■ TASK TO CARRY OUT: Look below for the line with "Heiligen Messen (411, 1036)", and from there restate every line word for word until the entries end.

---- MATERIAL PROVIDED

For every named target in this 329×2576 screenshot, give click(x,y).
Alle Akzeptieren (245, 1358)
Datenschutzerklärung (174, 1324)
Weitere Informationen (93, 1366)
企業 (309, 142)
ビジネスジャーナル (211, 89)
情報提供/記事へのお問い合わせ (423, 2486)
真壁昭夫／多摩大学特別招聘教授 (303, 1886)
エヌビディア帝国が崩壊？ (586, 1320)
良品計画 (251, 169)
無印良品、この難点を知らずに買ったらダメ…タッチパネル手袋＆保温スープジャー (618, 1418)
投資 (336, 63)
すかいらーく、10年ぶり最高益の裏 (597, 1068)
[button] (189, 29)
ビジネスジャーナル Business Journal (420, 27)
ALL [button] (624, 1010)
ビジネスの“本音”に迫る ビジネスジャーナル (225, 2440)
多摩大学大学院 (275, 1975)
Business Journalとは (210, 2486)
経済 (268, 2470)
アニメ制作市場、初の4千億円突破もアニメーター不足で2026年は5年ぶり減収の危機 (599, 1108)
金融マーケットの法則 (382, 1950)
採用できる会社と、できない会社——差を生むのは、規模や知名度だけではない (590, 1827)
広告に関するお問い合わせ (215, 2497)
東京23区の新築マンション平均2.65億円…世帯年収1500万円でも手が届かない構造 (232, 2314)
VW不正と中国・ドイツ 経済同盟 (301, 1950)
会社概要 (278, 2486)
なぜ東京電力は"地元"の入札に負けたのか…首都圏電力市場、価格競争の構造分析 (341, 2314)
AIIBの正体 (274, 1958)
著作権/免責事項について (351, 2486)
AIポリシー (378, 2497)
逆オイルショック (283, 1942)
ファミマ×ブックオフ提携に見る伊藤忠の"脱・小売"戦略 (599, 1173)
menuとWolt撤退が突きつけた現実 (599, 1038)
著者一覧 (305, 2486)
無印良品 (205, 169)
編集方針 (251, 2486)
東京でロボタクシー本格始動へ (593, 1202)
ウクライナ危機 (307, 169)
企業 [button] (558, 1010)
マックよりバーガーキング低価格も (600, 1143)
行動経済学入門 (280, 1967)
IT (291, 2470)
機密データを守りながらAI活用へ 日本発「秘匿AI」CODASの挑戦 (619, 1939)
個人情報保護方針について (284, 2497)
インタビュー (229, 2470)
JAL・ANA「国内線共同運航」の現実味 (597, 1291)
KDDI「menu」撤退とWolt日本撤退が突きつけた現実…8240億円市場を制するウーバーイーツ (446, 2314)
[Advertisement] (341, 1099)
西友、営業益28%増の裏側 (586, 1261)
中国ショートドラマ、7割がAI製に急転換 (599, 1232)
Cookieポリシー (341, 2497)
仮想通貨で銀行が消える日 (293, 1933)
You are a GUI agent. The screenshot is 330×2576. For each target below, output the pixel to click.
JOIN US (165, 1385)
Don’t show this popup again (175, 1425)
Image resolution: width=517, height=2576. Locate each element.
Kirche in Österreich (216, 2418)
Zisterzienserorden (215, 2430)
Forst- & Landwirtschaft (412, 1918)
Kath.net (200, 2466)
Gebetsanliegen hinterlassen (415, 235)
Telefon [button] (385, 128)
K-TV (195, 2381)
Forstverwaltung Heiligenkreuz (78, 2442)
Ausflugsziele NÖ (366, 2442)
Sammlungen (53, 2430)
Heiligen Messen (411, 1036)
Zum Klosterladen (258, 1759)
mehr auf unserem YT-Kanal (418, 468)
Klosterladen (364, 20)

--------

■ WRITTEN ANSWER:
Heiligen Messen (411, 1036)
Zum Klosterladen (258, 1759)
mehr auf unserem YT-Kanal (418, 468)
Klosterladen (364, 20)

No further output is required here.